- _WORK REQUIRED_
Count the lines in the records below that contain the word "menu", and give only that number.

━━ DATA TO USE

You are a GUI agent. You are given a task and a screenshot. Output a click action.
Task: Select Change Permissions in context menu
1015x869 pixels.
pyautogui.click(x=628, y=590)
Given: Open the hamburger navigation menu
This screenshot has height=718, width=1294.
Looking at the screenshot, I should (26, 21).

━━━━
━━ DATA TO USE

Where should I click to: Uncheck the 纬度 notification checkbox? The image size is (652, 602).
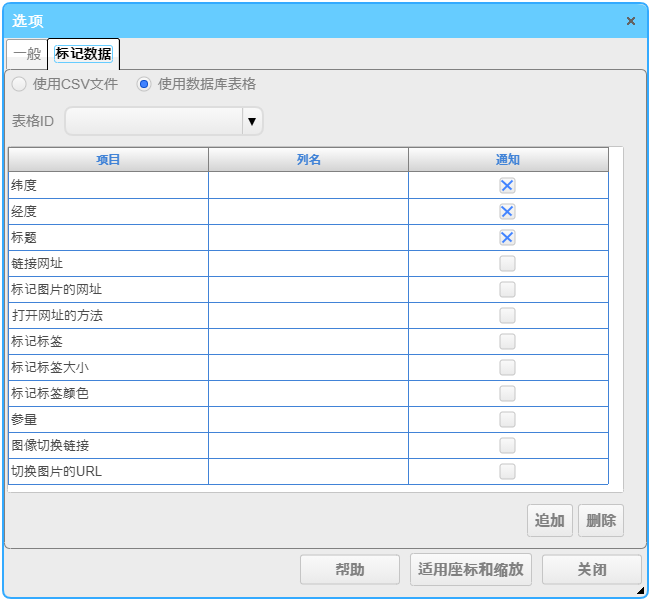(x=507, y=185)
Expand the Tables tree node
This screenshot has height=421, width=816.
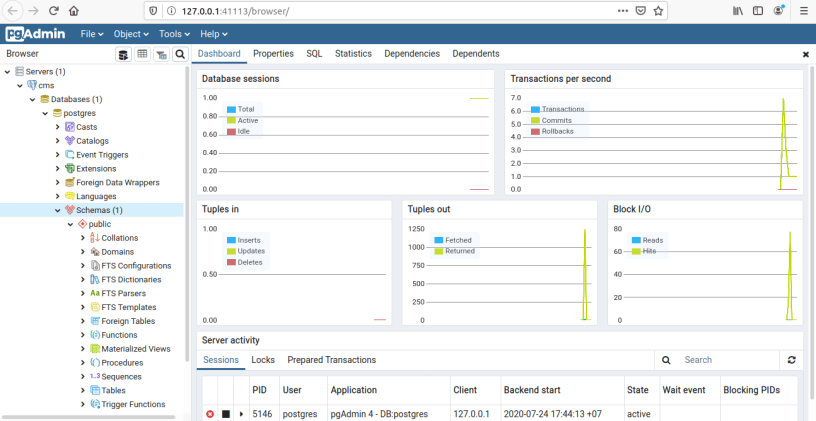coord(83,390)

━━━━
━━ DATA TO USE

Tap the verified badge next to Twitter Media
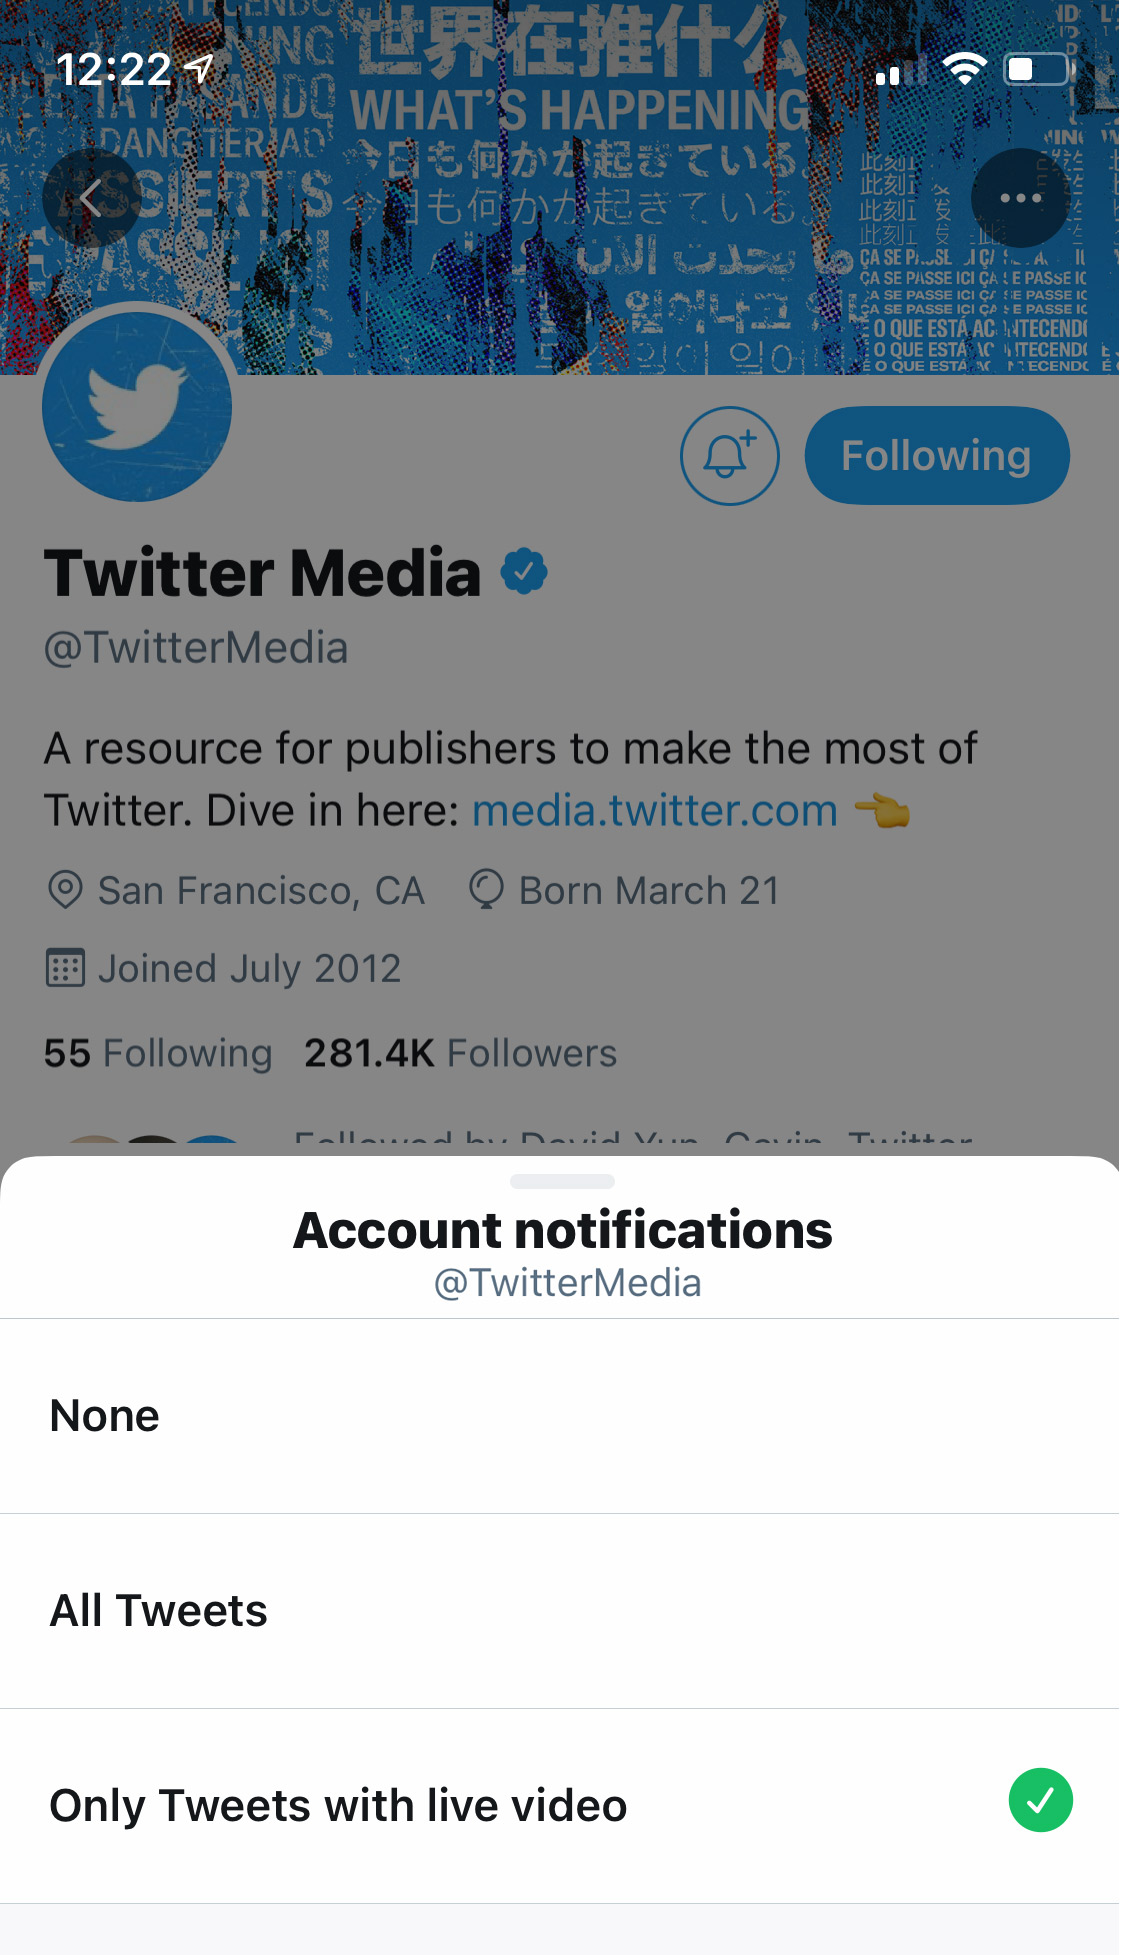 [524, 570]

━━━━

- _OUTPUT OF THE TASK_
2